Goal: Reproduce, word for word, the part of the listing that opens with the line containing "Given: Open the 'contains' operator dropdown" and runs to the end of the listing, both ends included. Leave the pictures out of your answer.

Excerpted data:
--
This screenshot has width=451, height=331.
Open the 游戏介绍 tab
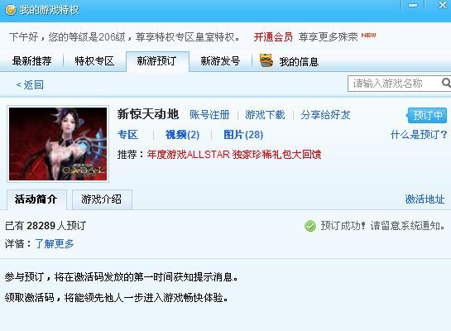(x=102, y=199)
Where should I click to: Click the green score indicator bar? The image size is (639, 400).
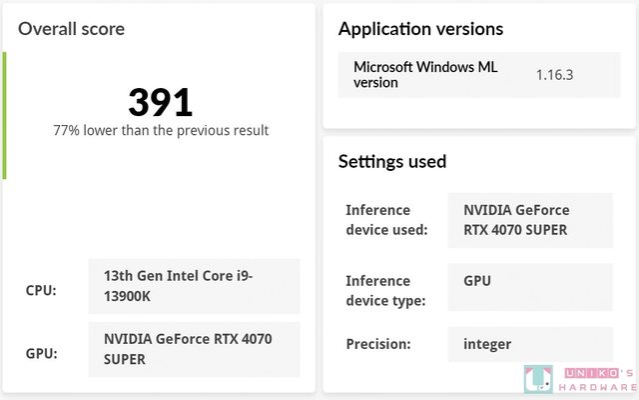pyautogui.click(x=5, y=116)
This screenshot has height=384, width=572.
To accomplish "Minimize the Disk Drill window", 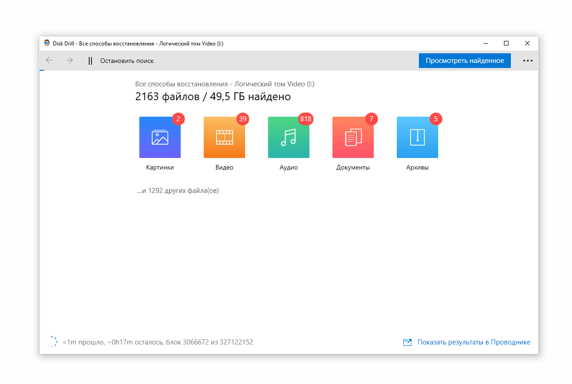I will (486, 43).
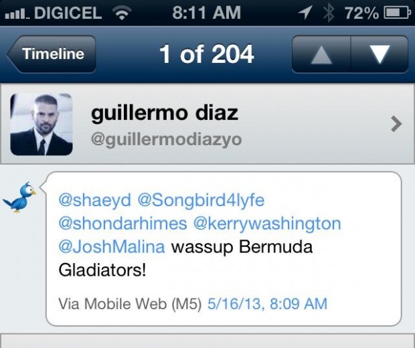Show next tweet with down arrow
The width and height of the screenshot is (415, 348).
tap(380, 54)
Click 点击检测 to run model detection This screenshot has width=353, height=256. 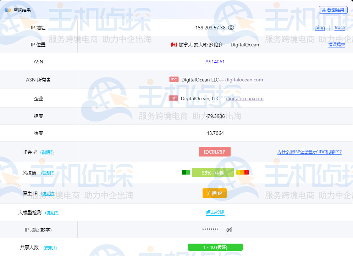(x=215, y=212)
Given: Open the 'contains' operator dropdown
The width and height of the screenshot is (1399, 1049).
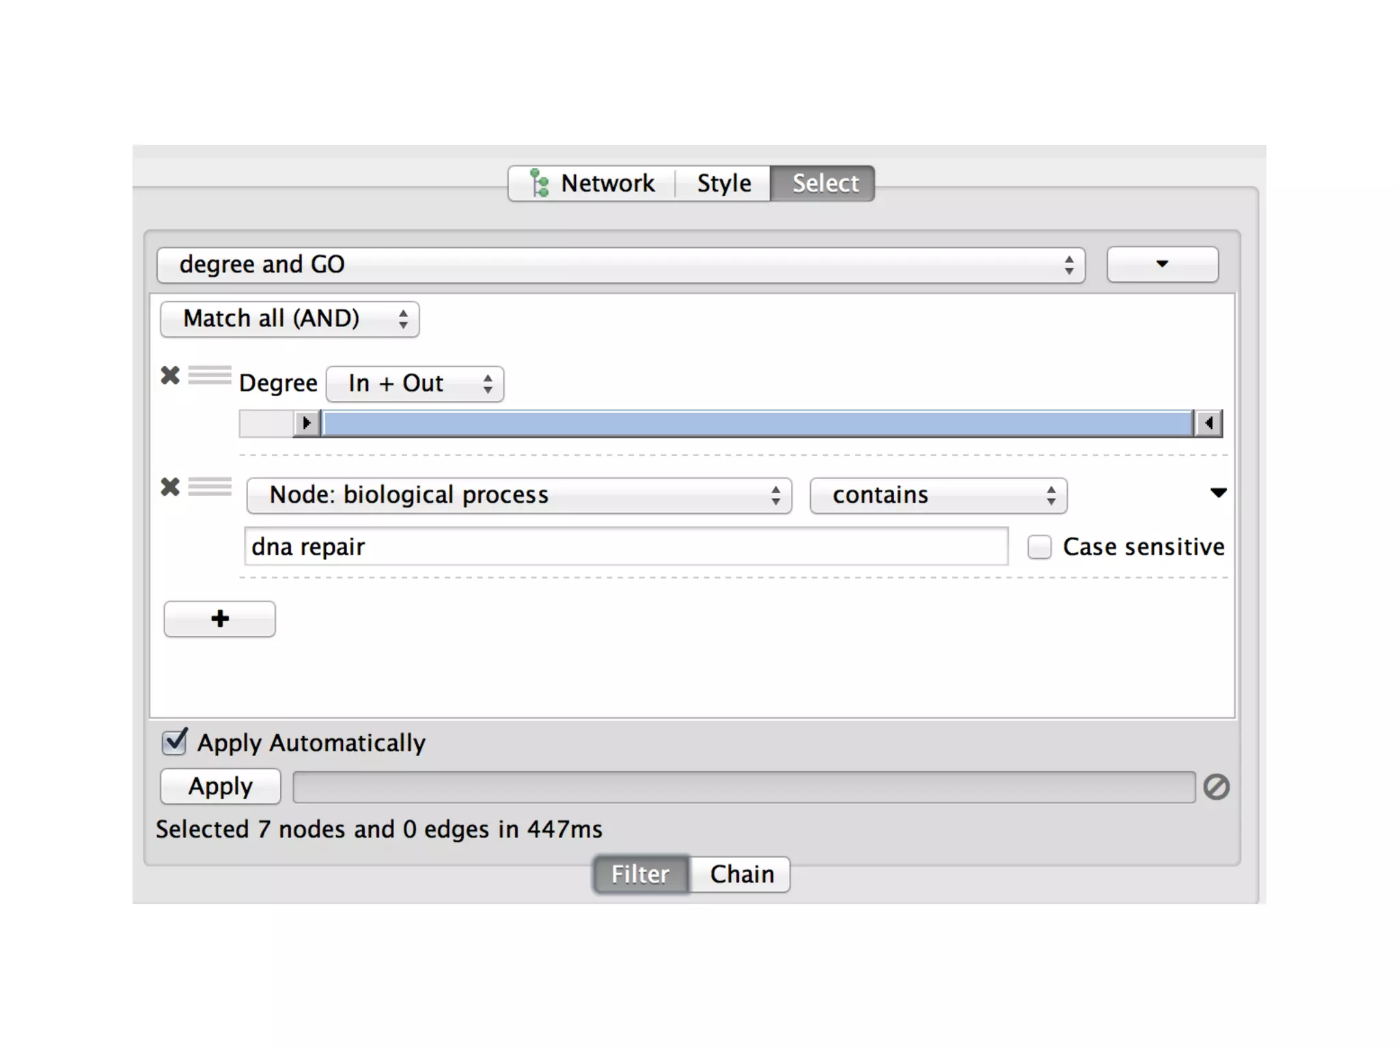Looking at the screenshot, I should (938, 495).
--
Response to the task:
Given: Open the 'contains' operator dropdown
The width and height of the screenshot is (1399, 1049).
Looking at the screenshot, I should (938, 495).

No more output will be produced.